In this paper, a hybrid deep learning framework for video anomaly detection that combines autoencoder-based reconstruction with an advanced anomaly scoring mechanism is proposed. Unlike conventional methods that rely solely on reconstruction loss, our approach integrates motion-based scoring and masked autoencoders to enhance detection accuracy and interpretability. The autoencoder learns to reconstruct normal patterns, while an anomaly scoring function evaluates deviations based on reconstruction errors and motion gradients. This directs attention to dynamic regions and foreground objects, thereby reducing false positives from background variations. To improve robustness, we apply preprocessing techniques, including min-max normalization and data augmentation (random cropping, horizontal flipping, and rotation), ensuring consistency across datasets.

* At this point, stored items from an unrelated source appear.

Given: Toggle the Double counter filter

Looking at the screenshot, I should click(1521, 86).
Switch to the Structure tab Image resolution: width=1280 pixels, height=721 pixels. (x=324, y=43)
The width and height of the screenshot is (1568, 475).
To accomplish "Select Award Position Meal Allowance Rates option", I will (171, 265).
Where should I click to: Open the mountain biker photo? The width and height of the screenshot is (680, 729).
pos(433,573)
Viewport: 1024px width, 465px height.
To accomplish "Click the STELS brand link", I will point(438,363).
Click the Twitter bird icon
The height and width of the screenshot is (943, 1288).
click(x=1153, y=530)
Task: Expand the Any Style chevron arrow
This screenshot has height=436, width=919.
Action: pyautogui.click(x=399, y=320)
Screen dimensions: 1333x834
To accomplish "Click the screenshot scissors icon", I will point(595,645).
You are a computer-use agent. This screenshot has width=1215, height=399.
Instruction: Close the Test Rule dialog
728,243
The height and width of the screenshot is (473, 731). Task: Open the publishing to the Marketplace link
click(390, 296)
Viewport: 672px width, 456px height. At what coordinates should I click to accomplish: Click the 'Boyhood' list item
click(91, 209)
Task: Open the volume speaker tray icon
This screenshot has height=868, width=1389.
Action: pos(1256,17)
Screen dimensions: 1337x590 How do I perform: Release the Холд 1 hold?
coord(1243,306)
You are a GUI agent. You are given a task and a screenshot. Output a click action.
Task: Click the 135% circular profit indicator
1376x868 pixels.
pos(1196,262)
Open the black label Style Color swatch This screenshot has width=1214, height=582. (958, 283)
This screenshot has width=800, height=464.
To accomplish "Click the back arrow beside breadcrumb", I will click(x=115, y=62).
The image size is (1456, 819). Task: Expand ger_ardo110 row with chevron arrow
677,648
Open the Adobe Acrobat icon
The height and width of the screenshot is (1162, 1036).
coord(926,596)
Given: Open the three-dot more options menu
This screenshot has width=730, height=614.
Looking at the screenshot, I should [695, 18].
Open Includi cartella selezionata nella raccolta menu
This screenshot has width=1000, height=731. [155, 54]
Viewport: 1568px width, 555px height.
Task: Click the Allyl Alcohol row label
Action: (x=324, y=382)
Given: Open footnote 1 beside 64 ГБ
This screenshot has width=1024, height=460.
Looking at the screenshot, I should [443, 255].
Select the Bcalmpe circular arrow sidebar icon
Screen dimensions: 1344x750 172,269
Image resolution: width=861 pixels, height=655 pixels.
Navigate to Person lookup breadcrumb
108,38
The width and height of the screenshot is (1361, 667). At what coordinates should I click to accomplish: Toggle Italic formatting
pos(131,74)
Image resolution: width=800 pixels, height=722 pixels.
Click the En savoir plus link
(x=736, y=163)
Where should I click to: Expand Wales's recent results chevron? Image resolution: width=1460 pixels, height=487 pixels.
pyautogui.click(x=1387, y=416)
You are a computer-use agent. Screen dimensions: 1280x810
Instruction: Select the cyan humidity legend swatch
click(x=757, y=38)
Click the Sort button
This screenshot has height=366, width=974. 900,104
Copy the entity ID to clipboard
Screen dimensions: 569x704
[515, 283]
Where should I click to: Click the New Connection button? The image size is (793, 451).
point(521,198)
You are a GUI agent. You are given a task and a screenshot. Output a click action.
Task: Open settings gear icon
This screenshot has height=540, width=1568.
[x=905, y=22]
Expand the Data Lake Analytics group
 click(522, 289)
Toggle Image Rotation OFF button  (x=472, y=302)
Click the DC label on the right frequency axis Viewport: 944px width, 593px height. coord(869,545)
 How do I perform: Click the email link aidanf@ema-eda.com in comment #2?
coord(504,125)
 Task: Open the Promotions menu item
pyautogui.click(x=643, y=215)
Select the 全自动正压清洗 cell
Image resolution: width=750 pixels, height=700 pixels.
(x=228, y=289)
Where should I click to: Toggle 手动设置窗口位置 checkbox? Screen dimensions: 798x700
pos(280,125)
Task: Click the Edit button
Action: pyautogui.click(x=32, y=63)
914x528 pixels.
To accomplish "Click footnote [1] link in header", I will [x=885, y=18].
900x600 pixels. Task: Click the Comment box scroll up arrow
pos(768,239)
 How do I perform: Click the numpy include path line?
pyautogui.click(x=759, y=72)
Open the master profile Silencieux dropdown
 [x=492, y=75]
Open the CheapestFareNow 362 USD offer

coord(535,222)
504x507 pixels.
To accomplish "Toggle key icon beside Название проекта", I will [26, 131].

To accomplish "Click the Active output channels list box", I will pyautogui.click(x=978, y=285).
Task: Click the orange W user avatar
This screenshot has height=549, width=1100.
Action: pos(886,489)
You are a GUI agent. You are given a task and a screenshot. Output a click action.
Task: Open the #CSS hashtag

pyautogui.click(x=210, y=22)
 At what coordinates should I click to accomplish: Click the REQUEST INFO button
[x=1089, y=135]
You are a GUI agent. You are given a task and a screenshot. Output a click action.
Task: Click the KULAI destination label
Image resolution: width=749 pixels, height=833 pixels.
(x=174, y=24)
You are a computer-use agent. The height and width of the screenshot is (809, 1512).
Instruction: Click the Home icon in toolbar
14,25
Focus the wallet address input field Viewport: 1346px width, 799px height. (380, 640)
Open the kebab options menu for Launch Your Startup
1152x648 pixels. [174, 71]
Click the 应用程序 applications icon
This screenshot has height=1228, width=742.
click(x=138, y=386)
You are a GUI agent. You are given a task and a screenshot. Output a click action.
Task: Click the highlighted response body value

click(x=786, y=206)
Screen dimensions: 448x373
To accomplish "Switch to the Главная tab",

The framework is evaluated on widely used benchmark datasets, ShanghaiTech Campus and UCSD Ped2, using precision, recall, ROC-AUC, and confusion matrices as performance metrics. It outperforms traditional reconstruction-based autoencoders and GAN-based models. Furthermore, the hybrid scoring mechanism reduces false positives by 15% compared to standard autoencoder approaches, improving detection reliability. Despite the high accuracy, the method incurs additional computational overhead due to motion gradient calculations and masked reconstructions. However, the trade-off is justified by significant improvements in anomaly detection performance. The results demonstrate that our framework enhances both accuracy and interpretability, making it a viable solution for real-world applications such as surveillance, traffic monitoring, and industrial security.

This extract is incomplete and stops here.